JonathanGregory commented 4 years ago

Title

State the principles for design of the CF conventions

Moderator

@davidhassell

Moderator Status Review [last updated: YY/MM/DD]

Brief comment on current status, update periodically

Requirement Summary

To state the principles which should be borne in mind when designing proposed changes to the CF convention. A brief statement of them was published by Hassell et al. (2017, 10.5194/gmd-10-4619-2017).

Technical Proposal Summary

Add a statement of the principles near the start of the conventions document.

Benefits

Proposers of enhancements to the convention will be made better aware.

Status Quo

These principles have been applied throughout the history of CF and often mentioned in discussions, but have not been written down in the CF standard or elsewhere on the website up to now.

Detailed Proposal

Insert a new section 1.2 in the conventions document, entitled "Principles for design of the CF conventions" (following section 1.1 on "Goals"), and renumber the following sections.
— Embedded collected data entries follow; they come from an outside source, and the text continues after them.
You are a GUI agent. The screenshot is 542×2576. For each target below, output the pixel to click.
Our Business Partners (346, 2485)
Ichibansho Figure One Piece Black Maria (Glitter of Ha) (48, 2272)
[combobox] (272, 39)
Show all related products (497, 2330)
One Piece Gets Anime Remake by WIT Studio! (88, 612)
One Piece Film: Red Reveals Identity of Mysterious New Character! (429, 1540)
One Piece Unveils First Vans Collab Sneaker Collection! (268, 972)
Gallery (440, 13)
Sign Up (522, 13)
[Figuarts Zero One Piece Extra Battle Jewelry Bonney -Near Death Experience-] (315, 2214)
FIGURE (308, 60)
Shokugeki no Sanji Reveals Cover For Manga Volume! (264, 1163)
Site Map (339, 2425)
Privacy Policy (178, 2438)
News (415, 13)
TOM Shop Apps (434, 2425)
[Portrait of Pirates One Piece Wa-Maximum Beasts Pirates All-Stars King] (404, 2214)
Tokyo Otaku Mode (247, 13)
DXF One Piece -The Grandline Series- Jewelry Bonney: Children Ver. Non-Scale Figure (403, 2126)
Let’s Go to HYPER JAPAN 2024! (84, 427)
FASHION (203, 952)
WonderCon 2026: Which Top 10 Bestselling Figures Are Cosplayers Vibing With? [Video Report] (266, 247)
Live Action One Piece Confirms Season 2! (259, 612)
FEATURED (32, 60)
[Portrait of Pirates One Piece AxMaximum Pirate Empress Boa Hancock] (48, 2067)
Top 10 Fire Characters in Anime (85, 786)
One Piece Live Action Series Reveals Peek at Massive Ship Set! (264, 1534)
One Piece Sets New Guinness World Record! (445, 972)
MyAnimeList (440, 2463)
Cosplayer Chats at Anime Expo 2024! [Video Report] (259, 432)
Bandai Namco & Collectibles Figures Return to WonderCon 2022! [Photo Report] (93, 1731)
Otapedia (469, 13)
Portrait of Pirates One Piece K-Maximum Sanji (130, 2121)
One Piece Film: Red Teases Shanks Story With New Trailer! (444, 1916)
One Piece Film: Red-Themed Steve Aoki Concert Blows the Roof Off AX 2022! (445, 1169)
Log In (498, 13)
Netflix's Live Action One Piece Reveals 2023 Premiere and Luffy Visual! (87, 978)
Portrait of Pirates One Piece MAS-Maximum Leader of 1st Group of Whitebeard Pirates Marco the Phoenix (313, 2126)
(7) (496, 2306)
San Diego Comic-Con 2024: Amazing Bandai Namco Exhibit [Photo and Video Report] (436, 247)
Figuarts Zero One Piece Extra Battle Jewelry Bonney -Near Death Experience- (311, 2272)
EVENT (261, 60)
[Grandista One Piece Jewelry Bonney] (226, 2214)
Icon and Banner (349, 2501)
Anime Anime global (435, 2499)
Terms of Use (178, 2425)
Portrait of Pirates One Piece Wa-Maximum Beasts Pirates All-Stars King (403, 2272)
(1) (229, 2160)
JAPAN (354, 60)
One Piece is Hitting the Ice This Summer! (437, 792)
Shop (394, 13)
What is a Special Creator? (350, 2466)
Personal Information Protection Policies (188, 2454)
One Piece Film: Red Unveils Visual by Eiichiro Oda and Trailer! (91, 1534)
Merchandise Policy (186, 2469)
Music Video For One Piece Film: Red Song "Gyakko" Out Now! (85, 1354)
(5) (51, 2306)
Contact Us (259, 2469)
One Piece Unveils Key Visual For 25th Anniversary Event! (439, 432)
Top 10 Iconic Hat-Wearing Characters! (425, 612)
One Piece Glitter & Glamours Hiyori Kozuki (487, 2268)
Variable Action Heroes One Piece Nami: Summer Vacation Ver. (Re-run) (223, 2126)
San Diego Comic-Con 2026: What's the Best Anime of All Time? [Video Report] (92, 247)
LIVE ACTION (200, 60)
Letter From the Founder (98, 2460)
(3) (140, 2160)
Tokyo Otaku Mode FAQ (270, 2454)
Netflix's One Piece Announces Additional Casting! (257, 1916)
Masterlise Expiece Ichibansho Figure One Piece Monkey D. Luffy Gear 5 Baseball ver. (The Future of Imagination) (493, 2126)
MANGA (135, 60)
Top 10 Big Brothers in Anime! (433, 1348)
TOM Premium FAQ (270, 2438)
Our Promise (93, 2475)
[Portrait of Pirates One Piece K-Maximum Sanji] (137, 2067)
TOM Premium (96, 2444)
The text of the proposed new section is:

The following principles are followed in the design of these conventions:

In order to make CF-netCDF files self-describing, no external resources are needed to interpret CF-netCDF metadata.
The conventions are changed only as actually required by common use-cases, and not for needs which cannot be anticipated with certainty.
The conventions should be practicable for both producers and users of data.
The metadata should be both easily readable by humans and easily parsable by programs.
To avoid potential inconsistency, the conventions should minimise redundancy in the metadata.
The conventions should minimise the possibility for mistakes by data-writers and data-readers.
Conventions are provided to allow data-producers to describe the data they wish to produce, rather than attempting to prescribe what data they should produce.
Because many datasets remain in use for a long time after production, it is desirable that metadata written according to previous versions of the convention should also be compliant with and have the same interpretation under later versions.

davidhassell commented 4 years ago

@JonathanGregory Thank very much for suggesting this.

In the first point, which I think is correct, I wonder if we should explain "no external resources are needed to interpret CF-netCDF metadata." with a bit more detail, as resources such as the standard name table could possibly be seen as such an external resource (even though is is wholly a part of CF). Also resources such as PROJ, WKT, WoRMS, etc. (which are certainly not part of CF).

Is the answer to such questions that such resources just provide values from vocabularies, and identification of such vocabularies is clearly defined by the CF conventions?

Please correct me if I've misinterpreted what is meant by "external resources" here.

Thanks, David

JonathanGregory commented 4 years ago

Dear @davidhassell

Yes, that's a good point. I suppose the important word is "interpret". It should be possible to get some understanding of what the CF metadata means just by reading it, without having to look up anything. In particular, that means we don't use numerical codes. Instead, we use controlled vocabularies. As you say, there are external resources which define the terms allowed by these vocabularies. However, the terms themselves should be self-explanatory, so that the file alone can be interpreted by a reader, although they may have to look elsewhere to find out all the detail of its meaning. Standard names, PROJ projection names, grid mapping names, cell methods etc. are all capable of interpretation by themselves, and I think that's important. Do you agree? If so, perhaps we can find a way to explain this succintly.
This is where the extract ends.